Text segment.
The paintings in this exhibition use the Dorset coast as their starting point.  I have often observed the drama which gathers amongst transitional passages of the landscape; linking the land to the sea. 

MARGARET HIGGINSON

STONE SCULPTURE

Margaret Higginson refuses to see stone as concrete. To her, stone is malleable, like glass. It begs to be touched and twisted. Yet, the texture and surface of her chosen material is restricting by its very nature. It is the site of that push and pull, that sense of confusion and complication, where ‘Convolutions’ is born.

CASPER SCARTH

PAINTINGS

Scarth’s paintings involve an interplay of colour, geometric pattern, and loose, free line. This has evolved through a three-stage process involving drawing, collage, and painting.  The compositions are not predetermined, rather they are the product of the shifts and changes made in response to the processes involved in each phase.

RICHENDA COURT

PRINTS AND PAINTINGS

Trained in fine art and contemporary dance Richenda’s work is based around the figure, in gesture, poise and the occasional glance. Drawing is a great passion of hers and it is through this daily process that subconscious ideas are developed before being made into a print.

SALLY ROBSON

PAINTINGS

After twenty-one years working largely as a print-maker Sally now has returned to painting and has been working in oils and acrylic, some figurative, but more recently, abstract shapes and colour with gardens and landscapes in mind.

KATHARINE HONEY

JEWELLERY

Katharine Honey studied painting and stained glass at Wimbledon School of Art, later becoming interested in the making and designing of modern jewellery.   Working mostly in silver and using semi-precious stones the work emphasises colour and texture, sometimes within an abstract form.  

ANGELA BROOKES

PAINTINGS, PRINTS

Angela's prints explore and celebrate the infinite visual opportunities presented by the natural world.  Landscapes, seascapes and huge skies are favourite topics and she is fascinated by the ever changing effects of light at different times of the day, and as the seasons progress through the year.

Collected material.
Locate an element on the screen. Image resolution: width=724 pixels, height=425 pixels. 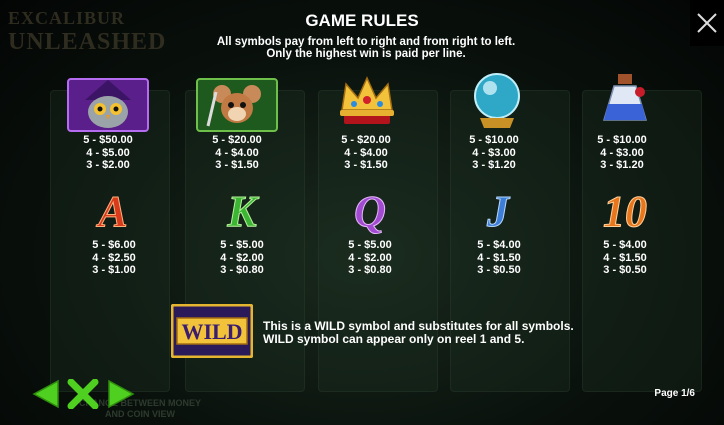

Assigned task 1. In the exhibition text, where did Katharine Honey study painting and stained glass?
Assigned task 2. Duplicate the passage of the exhibition text starting with "After twenty-one years" and going on through "an abstract form.".

Written response 1. Wimbledon School of Art

Written response 2.
After twenty-one years working largely as a print-maker Sally now has returned to painting and has been working in oils and acrylic, some figurative, but more recently, abstract shapes and colour with gardens and landscapes in mind.

KATHARINE HONEY

JEWELLERY

Katharine Honey studied painting and stained glass at Wimbledon School of Art, later becoming interested in the making and designing of modern jewellery.   Working mostly in silver and using semi-precious stones the work emphasises colour and texture, sometimes within an abstract form.